The collapse of FTX occurred after founder Sam Bankman-Fried used US$10 billion of client funds to cover losses at his hedge fund, Alameda Research. This left FTX without the necessary liquidity to cover customer withdrawals when a fall in the value of its native token, FTT, triggered a bank run.
Ray’s court filing does not fully explain the demise of FTX but highlights significant failures that contributed to its collapse. It reveals that Alameda had lent US$2.3 billion to FTX, while Bankman-Fried and two other top executives, Nishad Singh and Ryan Salame, had collectively borrowed US$1.6 billion from the company. Further “related party” transactions are mentioned, but the details remain unclear.

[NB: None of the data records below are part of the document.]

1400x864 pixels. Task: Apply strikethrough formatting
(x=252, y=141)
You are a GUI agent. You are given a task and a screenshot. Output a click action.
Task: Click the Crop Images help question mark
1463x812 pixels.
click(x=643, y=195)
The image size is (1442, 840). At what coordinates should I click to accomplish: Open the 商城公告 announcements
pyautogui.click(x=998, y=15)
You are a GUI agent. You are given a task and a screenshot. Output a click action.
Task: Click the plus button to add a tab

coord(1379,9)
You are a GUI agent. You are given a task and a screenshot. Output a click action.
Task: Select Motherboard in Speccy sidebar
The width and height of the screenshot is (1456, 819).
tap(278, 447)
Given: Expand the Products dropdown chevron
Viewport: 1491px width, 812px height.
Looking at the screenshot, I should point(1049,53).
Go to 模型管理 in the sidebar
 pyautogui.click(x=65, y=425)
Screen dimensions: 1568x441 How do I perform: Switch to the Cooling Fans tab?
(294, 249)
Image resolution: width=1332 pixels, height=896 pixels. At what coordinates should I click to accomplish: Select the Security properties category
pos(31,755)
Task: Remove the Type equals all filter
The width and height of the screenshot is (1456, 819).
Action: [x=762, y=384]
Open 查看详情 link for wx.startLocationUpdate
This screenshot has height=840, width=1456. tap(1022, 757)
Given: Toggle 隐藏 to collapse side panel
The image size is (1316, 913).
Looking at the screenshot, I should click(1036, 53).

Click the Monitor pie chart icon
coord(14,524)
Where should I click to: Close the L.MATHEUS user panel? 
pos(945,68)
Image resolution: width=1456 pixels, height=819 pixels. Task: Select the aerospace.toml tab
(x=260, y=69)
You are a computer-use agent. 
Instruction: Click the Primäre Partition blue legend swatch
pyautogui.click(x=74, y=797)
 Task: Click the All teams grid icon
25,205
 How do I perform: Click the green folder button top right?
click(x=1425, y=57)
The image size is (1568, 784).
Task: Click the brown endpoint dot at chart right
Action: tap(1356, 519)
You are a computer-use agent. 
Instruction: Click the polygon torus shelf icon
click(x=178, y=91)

FTX funds were also misused to purchase homes and other personal items for employees and advisors. Some transactions were not recorded as loans, and properties were registered under the names of employees, according to Ray. The filing also noted the absence of proper oversight, with payment requests being submitted via an online chat platform, approved with personalised emojis by supervisors.
Bankman-Fried is reported to have communicated using apps set to auto-delete messages, encouraging employees to do the same. Additionally, most financial statements reviewed by Ray were not audited, and he expressed concerns over the credibility of audited statements, particularly those relying on the Prager Metis accounting firm, which operated in the metaverse.
Ray also pointed out Bankman-Fried’s “erratic and misleading” public statements, referencing a Twitter exchange where he appeared to contradict himself. Bankman-Fried later claimed that his controversial remarks were made in private and that he was “venting.”
FTX’s collapse has affected millions, with 1 million users in the U.S. alone. It remains uncertain how many will recover their funds through the ongoing bankruptcy process.
Temasek Holdings, a state-backed Singapore investor, also distanced itself from Bankman-Fried, admitting that its faith in his leadership was misplaced, as it announced it would write down its US$275 million stake in FTX. Other major investors, including Softbank’s Vision Fund and Sequoia Capital, have similarly written off their investments.
The global financial fallout continues, with crypto lender Genesis Global Capital halting customer redemptions and regulators worldwide scrambling to address the consequences of FTX’s failure. In Singapore, Finance Minister Lawrence Wong said the collapse raised “very serious allegations that amount to potential fraud,” while other countries like Indonesia and Brazil have taken measures to limit the impact of the crisis on their own markets.